Chitosan (CS) is a carbohydrate biopolymer, which has been known as a biological material in promoting the healing process of soft and hard connective tissues. It is biocompatible, biodegradable, bioactive, non-toxic, non-expensive and non-immunogenic, with antibacterial capability. Additionally, the capacity of forming complexes with other anionic biomaterials and molecules offers CS the characteristics to be used in biomedical applications. Therefore, this natural polysaccharide has widely been used as a wound dressing and in bone and cartilage regeneration because of these considerable properties. However, some studies have showed limited value in application of CS in tissue regeneration. It has been used alone or in combination with other biopolymers, bioceramics, or promotive growth factors to enhance regeneration of the soft and hard connective tissues. This study has reviewed various forms of CS including hydrogels, sponges, films, and nanofiber membranes. The role of CS alone or in combined form with other materials has also been reviewed in healing and regeneration of the cutaneous, cartilage and bone wounds.
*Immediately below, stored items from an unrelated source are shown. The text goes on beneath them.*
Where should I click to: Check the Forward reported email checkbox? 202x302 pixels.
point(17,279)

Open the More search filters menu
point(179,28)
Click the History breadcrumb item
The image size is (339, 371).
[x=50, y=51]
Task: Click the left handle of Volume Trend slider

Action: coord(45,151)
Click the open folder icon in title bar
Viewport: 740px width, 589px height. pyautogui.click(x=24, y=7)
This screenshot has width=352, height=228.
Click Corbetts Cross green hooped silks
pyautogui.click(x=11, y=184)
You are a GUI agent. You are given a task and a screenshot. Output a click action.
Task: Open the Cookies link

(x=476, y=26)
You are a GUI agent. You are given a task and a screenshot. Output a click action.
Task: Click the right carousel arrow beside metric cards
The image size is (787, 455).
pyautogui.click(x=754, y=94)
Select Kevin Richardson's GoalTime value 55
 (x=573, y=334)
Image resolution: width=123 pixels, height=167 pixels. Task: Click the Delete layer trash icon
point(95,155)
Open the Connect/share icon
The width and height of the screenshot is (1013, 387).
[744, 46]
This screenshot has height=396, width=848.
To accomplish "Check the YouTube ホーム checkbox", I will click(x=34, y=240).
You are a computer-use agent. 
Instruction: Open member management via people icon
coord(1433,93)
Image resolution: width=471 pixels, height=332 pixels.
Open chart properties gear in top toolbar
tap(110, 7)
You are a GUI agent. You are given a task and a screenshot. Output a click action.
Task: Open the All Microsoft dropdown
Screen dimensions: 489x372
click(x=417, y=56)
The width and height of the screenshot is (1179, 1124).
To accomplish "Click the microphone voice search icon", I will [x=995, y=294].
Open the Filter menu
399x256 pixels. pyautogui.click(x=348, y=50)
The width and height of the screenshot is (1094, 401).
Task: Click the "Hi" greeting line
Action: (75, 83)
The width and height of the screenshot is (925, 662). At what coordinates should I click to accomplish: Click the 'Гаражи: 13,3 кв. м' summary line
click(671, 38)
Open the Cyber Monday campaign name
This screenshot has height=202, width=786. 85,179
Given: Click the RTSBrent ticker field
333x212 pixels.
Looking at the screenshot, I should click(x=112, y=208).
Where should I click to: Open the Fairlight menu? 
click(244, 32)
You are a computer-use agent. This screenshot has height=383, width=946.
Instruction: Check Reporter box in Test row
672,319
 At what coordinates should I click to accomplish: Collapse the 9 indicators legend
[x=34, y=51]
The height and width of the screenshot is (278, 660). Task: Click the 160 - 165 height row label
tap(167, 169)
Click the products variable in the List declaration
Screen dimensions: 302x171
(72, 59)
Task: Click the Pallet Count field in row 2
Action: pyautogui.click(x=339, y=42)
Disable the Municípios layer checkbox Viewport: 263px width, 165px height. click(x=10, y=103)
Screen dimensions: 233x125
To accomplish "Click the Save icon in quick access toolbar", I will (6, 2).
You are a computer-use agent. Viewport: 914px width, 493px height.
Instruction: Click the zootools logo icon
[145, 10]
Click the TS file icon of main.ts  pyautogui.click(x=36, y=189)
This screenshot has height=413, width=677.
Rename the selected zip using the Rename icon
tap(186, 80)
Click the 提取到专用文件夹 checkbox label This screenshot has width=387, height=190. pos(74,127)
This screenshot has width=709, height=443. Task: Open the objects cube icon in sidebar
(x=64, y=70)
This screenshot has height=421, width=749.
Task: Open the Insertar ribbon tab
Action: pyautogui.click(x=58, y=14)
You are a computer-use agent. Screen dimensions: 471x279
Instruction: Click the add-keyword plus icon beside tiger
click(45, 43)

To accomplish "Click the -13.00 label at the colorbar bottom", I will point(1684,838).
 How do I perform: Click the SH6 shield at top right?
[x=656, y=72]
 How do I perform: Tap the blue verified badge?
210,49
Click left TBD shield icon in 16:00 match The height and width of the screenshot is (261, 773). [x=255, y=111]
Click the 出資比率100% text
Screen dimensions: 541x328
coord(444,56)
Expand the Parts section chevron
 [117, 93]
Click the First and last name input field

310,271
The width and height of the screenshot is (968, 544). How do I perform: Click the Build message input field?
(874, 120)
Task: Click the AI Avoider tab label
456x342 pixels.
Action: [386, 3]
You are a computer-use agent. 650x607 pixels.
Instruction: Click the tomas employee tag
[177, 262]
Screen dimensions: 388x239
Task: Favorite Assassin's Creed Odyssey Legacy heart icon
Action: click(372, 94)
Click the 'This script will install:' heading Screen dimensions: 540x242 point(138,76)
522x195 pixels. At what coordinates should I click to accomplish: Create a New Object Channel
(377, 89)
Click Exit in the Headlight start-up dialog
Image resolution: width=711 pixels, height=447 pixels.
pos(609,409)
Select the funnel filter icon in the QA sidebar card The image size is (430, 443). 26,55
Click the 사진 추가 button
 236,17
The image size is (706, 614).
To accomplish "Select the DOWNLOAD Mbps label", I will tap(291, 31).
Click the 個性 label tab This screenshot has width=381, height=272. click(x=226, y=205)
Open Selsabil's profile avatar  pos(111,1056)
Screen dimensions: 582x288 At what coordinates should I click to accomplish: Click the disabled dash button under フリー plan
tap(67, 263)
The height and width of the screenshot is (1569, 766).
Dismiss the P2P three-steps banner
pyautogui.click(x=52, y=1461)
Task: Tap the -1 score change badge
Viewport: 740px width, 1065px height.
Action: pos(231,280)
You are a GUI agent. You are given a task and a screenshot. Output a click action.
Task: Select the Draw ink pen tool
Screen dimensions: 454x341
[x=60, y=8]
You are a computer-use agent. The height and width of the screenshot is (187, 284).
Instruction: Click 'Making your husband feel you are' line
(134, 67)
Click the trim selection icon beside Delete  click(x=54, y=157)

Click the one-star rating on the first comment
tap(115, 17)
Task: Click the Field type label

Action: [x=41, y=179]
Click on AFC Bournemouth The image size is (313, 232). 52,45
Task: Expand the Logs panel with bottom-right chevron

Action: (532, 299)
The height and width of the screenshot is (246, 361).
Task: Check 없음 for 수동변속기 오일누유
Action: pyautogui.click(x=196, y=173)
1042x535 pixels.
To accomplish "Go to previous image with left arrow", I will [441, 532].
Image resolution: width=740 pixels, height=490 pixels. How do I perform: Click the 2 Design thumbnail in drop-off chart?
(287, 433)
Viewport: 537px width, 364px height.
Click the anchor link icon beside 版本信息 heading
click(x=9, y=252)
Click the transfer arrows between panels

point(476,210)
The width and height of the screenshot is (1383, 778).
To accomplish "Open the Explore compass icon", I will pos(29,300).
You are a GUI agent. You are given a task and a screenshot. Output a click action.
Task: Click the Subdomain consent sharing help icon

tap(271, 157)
In addition, the present study has attempted to clarify the controversies and conflicts regarding effectiveness of CS in the healing process.

Introduction

One of the main concerns and challenges for physicians and surgeons is finding a method to improve the healing and regeneration of tissue defects [1]. Many factors such as traumas, tumors, burns, accidents, arthritis, and large fractures cause wound, cartilage and bone defects [2], [3], [4]. The tissue ability to repair is limited in the cases of massive defects and thus it requires surgical intervention [2], [3]. To overcome this problem, the cosmetic and orthopedic surgeons and researchers in the field of regenerative medicine have tested various materials and methods including grafts, natural or synthetic biomaterials, various types of stem cells as well as the reconstructive materials such as growth factors, statins, and glycosaminoglycans (GAGs) [2], [3], [4], [5]. Unfortunately, these compounds have some disadvantages that have limited their use [3], [6]. Researches to find an appropriate method to substitute the grafts continue and one of the methodologies which has received much attention by researchers and surgeons is tissue engineering and regenerative medicine [3], [8]. It attempts to design and fabricate a three-dimensional (3D) scaffold augmented by stem cells and promotive growth factors as the promising substitute to bone grafts with no or minimal disadvantages, in comparison to the bone grafts [9], [10], [11], [12]. Selection of an appropriate material for scaffold fabrication is a critical stage in tissue engineering [3], [6]. In general, the materials used for the scaffold fabrication may be natural (biological) or synthetic [3]. Some samples of the natural materials for scaffolding are collagen, gelatin (Gel), alginate, chitin and its deacetylated derivate i.e. chitosan (CS), hyaluronic acid, and GAGs [3], [4], [5], [6], [10]. Among these, CS is a linear natural carbohydrate biopolymer that exhibits structural similarity to GAGs of the extracellular matrix (ECM) which have important role in cell–cell adhesion [13], [14], [15].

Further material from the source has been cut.